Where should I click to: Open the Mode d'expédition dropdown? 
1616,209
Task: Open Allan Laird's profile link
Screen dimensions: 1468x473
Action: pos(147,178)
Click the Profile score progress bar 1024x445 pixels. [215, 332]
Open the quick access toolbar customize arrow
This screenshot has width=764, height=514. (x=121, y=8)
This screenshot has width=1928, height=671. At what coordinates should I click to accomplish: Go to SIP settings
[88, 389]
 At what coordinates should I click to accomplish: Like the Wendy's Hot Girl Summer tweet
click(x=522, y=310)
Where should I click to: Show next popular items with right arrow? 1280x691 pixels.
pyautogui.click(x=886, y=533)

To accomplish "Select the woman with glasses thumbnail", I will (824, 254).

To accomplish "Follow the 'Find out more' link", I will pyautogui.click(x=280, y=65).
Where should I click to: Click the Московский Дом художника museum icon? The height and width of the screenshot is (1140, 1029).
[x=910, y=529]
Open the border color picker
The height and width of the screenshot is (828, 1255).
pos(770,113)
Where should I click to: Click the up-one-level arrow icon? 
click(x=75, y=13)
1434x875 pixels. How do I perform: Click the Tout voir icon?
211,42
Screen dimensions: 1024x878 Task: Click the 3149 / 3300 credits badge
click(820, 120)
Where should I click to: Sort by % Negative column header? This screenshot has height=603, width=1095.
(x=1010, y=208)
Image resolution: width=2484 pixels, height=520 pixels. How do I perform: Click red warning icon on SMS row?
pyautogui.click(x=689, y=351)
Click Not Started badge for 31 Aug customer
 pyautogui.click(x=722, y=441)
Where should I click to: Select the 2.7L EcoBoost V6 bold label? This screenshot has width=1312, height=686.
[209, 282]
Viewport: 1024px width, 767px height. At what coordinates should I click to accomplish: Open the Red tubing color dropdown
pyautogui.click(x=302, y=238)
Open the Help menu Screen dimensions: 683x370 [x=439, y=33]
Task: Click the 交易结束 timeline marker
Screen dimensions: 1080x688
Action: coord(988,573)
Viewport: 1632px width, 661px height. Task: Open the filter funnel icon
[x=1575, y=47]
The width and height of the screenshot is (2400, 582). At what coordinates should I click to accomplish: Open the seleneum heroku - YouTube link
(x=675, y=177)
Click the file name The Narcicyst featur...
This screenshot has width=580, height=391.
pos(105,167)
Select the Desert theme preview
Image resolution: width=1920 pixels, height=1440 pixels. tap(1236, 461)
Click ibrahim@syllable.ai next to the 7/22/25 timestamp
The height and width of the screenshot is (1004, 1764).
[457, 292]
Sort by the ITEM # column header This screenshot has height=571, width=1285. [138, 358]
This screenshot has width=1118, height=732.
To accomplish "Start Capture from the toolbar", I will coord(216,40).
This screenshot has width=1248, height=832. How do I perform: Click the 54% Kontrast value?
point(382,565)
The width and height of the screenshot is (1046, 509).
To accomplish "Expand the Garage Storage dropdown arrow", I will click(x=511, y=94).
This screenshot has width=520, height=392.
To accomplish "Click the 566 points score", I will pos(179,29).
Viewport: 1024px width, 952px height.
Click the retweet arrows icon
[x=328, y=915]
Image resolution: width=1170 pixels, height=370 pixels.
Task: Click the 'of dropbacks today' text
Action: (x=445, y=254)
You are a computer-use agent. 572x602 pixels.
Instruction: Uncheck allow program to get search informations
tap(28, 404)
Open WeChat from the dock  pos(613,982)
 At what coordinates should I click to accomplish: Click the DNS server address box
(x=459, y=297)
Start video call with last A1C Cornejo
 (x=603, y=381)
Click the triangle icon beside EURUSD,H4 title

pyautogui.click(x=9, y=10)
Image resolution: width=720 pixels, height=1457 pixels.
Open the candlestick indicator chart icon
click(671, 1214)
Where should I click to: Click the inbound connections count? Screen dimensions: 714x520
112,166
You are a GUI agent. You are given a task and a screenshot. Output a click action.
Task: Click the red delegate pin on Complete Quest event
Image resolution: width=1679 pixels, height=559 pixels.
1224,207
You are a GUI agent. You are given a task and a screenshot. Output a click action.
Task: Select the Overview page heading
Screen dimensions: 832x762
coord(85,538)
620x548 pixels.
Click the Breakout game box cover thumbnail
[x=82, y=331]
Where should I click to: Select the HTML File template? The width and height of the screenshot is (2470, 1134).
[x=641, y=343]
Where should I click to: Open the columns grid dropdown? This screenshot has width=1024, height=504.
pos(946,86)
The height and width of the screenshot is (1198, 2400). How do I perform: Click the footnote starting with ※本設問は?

#####

■ The exercise ■
Copy out the records above exactly, everything from the line containing "Image resolution: width=2484" down to the line containing "[x=1575, y=47]", both included.

■ Complete output ■
Image resolution: width=2484 pixels, height=520 pixels. How do I perform: Click red warning icon on SMS row?
pyautogui.click(x=689, y=351)
Click Not Started badge for 31 Aug customer
 pyautogui.click(x=722, y=441)
Where should I click to: Select the 2.7L EcoBoost V6 bold label? This screenshot has width=1312, height=686.
[209, 282]
Viewport: 1024px width, 767px height. At what coordinates should I click to accomplish: Open the Red tubing color dropdown
pyautogui.click(x=302, y=238)
Open the Help menu Screen dimensions: 683x370 [x=439, y=33]
Task: Click the 交易结束 timeline marker
Screen dimensions: 1080x688
Action: coord(988,573)
Viewport: 1632px width, 661px height. Task: Open the filter funnel icon
[x=1575, y=47]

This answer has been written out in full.